**Given data**
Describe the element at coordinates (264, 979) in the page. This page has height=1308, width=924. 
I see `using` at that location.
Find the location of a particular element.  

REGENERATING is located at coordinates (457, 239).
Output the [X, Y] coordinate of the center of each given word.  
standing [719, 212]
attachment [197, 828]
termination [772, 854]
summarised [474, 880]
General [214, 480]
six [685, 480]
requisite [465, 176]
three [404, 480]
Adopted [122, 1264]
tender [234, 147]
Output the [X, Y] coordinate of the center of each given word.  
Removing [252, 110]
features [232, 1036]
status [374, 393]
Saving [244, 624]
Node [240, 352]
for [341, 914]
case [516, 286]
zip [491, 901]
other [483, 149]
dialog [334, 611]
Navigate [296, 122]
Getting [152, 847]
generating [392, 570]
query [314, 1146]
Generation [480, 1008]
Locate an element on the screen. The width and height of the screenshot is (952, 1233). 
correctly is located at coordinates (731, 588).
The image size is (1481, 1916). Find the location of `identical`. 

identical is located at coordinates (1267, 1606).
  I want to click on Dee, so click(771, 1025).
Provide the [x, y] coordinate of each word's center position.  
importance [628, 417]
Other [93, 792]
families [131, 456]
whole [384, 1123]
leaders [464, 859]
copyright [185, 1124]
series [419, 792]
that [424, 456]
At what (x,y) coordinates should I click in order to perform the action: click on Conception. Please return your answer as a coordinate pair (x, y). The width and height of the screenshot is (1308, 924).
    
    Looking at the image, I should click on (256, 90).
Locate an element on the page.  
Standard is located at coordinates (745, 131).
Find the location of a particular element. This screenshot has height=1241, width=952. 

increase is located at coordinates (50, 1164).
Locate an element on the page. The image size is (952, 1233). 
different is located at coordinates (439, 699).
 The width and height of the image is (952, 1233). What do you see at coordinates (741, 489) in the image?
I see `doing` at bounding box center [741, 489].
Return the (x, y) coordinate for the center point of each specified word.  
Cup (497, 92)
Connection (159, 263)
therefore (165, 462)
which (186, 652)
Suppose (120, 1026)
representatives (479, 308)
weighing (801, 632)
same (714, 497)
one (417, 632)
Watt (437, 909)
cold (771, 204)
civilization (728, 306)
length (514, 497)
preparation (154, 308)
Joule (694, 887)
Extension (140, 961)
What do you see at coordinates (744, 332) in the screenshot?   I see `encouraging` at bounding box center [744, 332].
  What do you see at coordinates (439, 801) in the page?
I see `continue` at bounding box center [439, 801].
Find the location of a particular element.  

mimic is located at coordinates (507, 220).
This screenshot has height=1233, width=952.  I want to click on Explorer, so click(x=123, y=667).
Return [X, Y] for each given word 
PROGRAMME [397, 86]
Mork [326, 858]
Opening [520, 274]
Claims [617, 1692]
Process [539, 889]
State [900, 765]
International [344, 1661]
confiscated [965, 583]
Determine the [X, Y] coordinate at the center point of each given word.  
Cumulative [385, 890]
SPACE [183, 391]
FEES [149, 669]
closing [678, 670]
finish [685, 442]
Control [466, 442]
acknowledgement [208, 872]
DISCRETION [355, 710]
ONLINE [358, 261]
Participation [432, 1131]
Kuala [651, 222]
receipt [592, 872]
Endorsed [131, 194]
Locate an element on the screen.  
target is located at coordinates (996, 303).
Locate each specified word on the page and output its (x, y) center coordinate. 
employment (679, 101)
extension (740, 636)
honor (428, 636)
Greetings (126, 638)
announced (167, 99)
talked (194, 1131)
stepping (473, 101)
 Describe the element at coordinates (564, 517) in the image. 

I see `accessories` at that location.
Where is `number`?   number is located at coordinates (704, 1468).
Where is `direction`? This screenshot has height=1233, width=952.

**Work instructions**
Show every line of the data above that contains the word "location". Case counts.

**Response below**
I see `using` at that location.
Find the location of a particular element.  
The image size is (1481, 1916). Find the location of `identical`. 
Find the location of a particular element. This screenshot has height=1241, width=952. 
Find the location of a particular element.  
I see `accessories` at that location.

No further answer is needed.